Grace has to deal with people from across the sociological spectrum. In Looking Good Dead, he considers the various layers — mainly defined by wealth — that make up the diverse bulk of the city. He reflects on the contrast between the genteel retired set whiling their days away watching Sussex play cricket at the County Ground to those of a similar age who by day beg for their next meal, and by night bed down in windswept seafront shelters. He has also been around long enough to know that the criminal classes range from subsistence thieves who melt into the background at the first sign of a police car to the ones at the top of their game living a life of faux respectability in their mansions behind security gates and high-walled perimeters in the Dyke Road Avenue area. Henty and Wake made it their life’s ambition to claw their way up this ladder, and no law was going to stop them.

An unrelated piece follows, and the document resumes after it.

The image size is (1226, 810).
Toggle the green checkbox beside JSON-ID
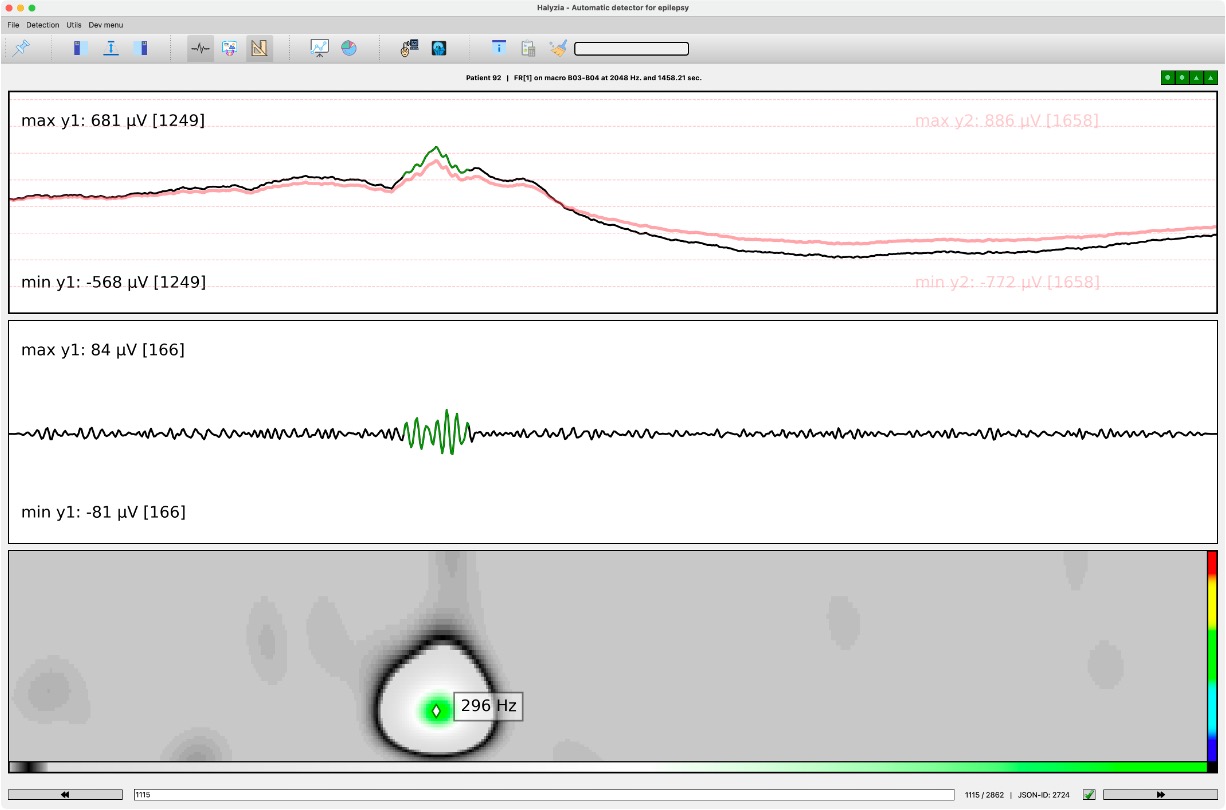1090,795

In the early 1990s, the UK was at the tail end of a property boom. Vendors were still making silly money on get-rich-quick schemes buying and selling houses. Mortgage companies couldn’t keep up with business and no-one looked too carefully at how credit-worthy applicants actually were. The risks were low for financiers as, if the borrowers failed to pay, the property in question would have soared in value and they would be quids in.

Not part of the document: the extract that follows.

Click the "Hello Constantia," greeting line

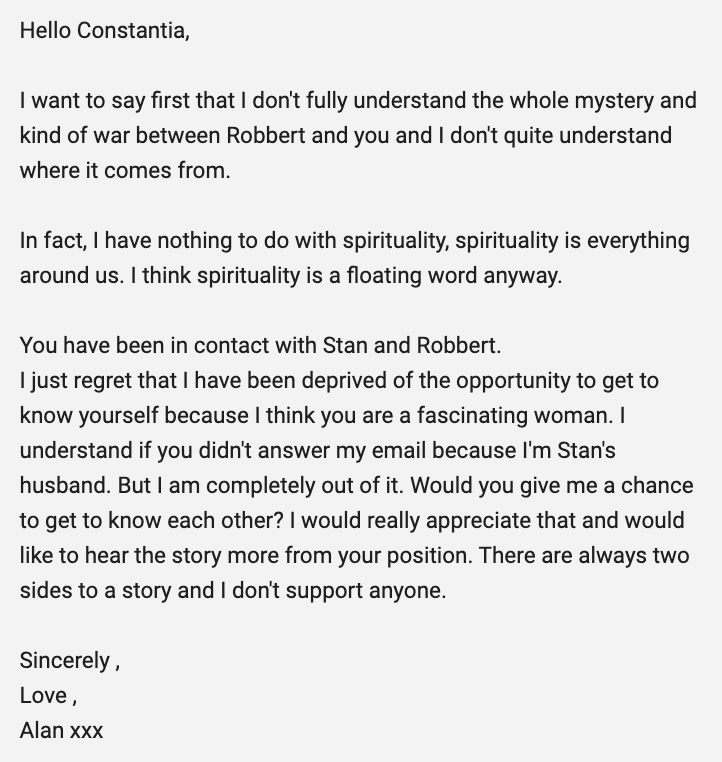[104, 31]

David Henty had never earned an honest buck in his life. He certainly didn’t have payslips or audited accounts to prove his income. That did not seem to matter to the bank manager who chose to lend him £175k — 100 per cent of the purchase price — to buy the prestigious 1 Wykeham Terrace. Providing Henty could make the monthly payments, cash of course, and the property continued its meteoric rise in value, how could he lose?
Many of Brighton’s villains live in swanky mock-Tudor houses in Hove — on streets such as Dyke Road Avenue and Shirley Drive, which Glenn Branson in Dead Man’s Time nicknamed ‘Nob Hill’. Grace, in Dead Like You, shares Branson’s skewed opinion of its residents, musing that while most were squeaky-clean its garish opulence also attracted some of the city’s wealthy ne’er-do-wells.